Quizás es solo una coincidencia, se dijo frenéticamente. Es el hotel de la familia. Él es solo un huésped.
Pero el riesgo era demasiado alto. Si este hombre conocía a Julián... si la reconocía...
Abrió su bolso para buscar su teléfono. Su billetera estaba abierta. Dentro, un fajo de billetes de cien dólares crujientes descansaba en un clip de plata.
Un pensamiento amargo y retorcido echó raíces en su mente.
Si se iba ahora, era una esposa fugitiva que había cometido un error. Pero si le pagaba...
Si le pagaba, él se convertía en un servicio. Y ella se convertía en la cliente. Eso despojaba la intimidad. Convertía un pecado en una compra. Y si él era un extraño, lo confundiría lo suficiente como para evitar que la buscara.
Lucero sacó tres billetes. Trescientos dólares.
Caminó hacia la mesita de noche. Junto a un Rolex de platino y un pesado vaso de cristal medio lleno de agua, colocó el dinero.
Tomó el bolígrafo del hotel, su mano temblaba mientras escribía en el bloc de notas.
Por el servicio. Quédate con el cambio.
Colocó la nota encima del efectivo.
Lo miró una última vez. No se había movido. Era un extraño. Tenía que serlo. Un error hermoso y peligroso.
Lucero se dio la vuelta y corrió. No se puso los zapatos hasta que estuvo en el ascensor, viendo descender los números, rezando para que las puertas no se abrieran revelando una cara familiar.

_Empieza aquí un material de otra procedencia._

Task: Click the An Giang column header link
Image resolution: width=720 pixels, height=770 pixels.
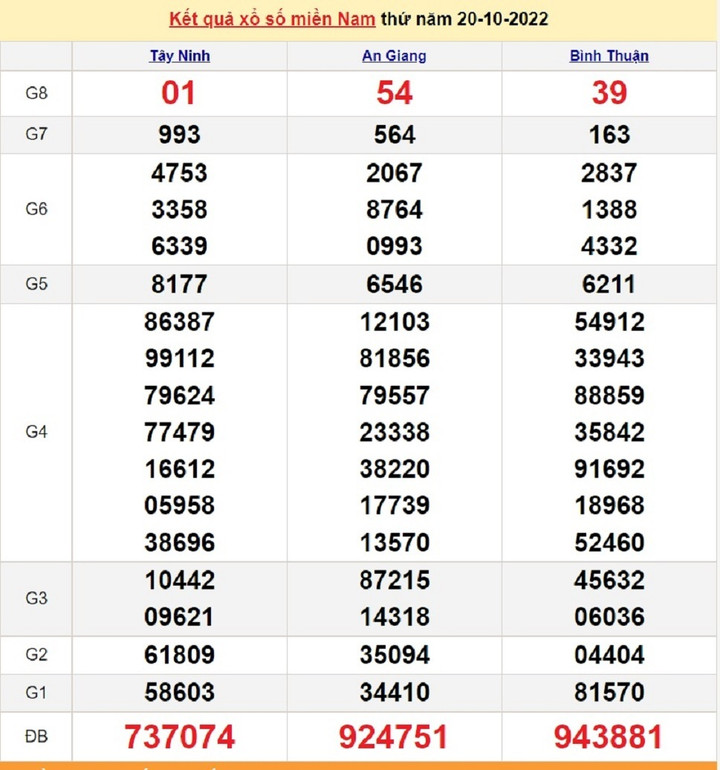Action: coord(394,56)
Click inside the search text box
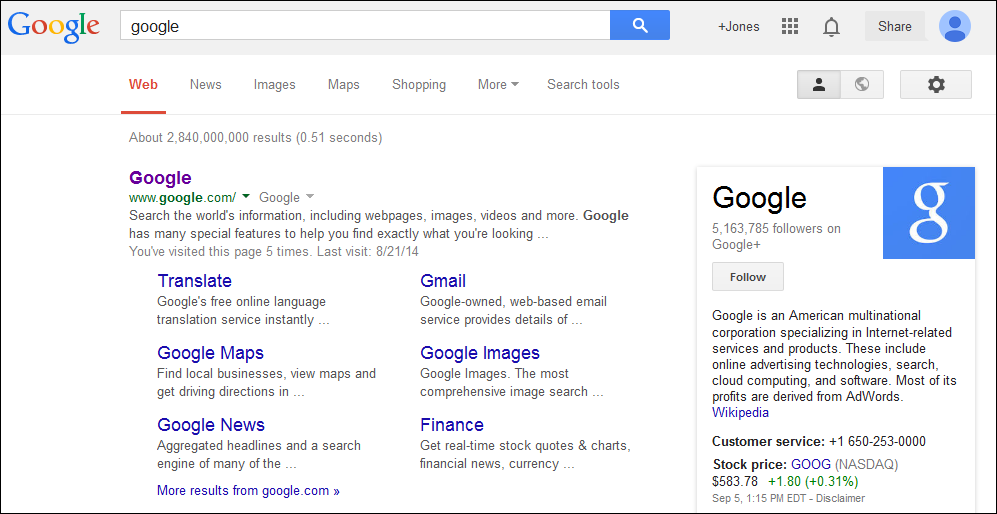 pos(365,26)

A setenta pisos de altura, Damián Real abrió los ojos.
No había estado dormido. Había estado escuchando su respiración errática, sintiendo el cambio en el colchón mientras ella huía.
Se dio la vuelta, el movimiento fluido y controlado. Extendió la mano hacia el espacio a su lado. Las sábanas aún estaban calientes.

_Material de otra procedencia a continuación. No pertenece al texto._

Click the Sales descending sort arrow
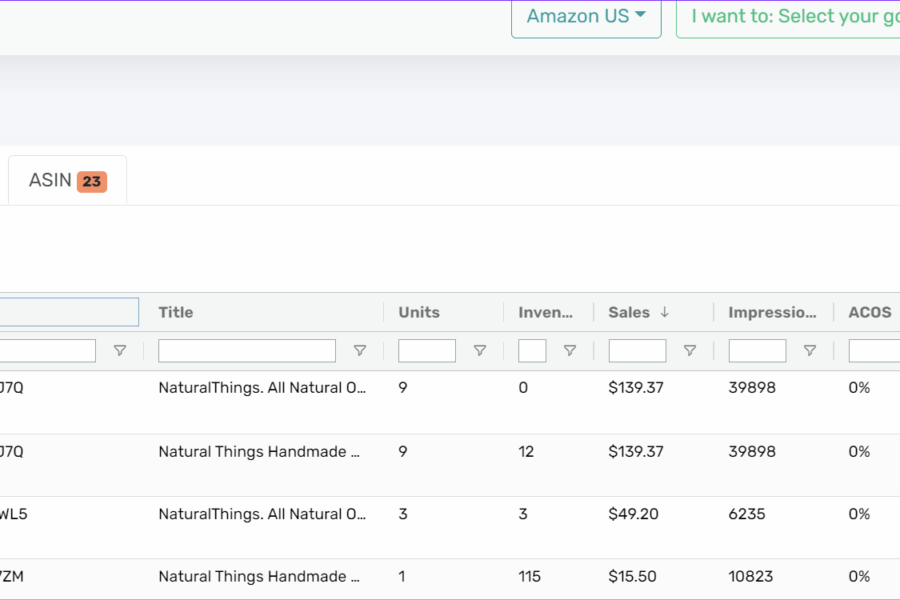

Se sentó, pasándose una mano por el cabello oscuro. Por lo general, la mañana después de que una mujer compartiera su cama -una ocurrencia rara, casi inexistente dada su condición- sentiría la garra familiar de la náusea. La repulsión. La necesidad de frotar su piel hasta dejarla en carne viva.
Hoy, no había nada. Ni náusea. Ni pánico. Solo una extraña hambre vacía.
Sus ojos aterrizaron en la mesita de noche.
Frunció el ceño. Extendió la mano y recogió los billetes. Benjamin Franklin le devolvió la mirada, burlón.
Trescientos dólares.
Una risa baja y oscura retumbó en su pecho. Era un sonido oxidado. No recordaba la última vez que se había reído.
Ella lo había tratado como a un gigoló. A Damián Real, el hombre que controlaba la mitad del horizonte de la ciudad, el hombre cuyo patrimonio neto tenía más ceros de los que ella probablemente podría contar, le habían dejado propina.
Recogió la nota. La caligrafía era elegante, aguda, apresurada.
Por el servicio.
Arrugó el papel en su puño. Sus ojos, del color de un mar tormentoso, se entrecerraron.
Levantó el teléfono fijo. No marcó un número; solo presionó un botón.
-Gallego -dijo, su voz ronca por el sueño y la amenaza-. Había una mujer en mi habitación. Acaba de irse. Revisa las cámaras del vestíbulo.
-¿Señor? -La voz del asistente temblaba.
-Encuéntrala -ordenó Damián-. No me importa lo que cueste. Encuéntrala.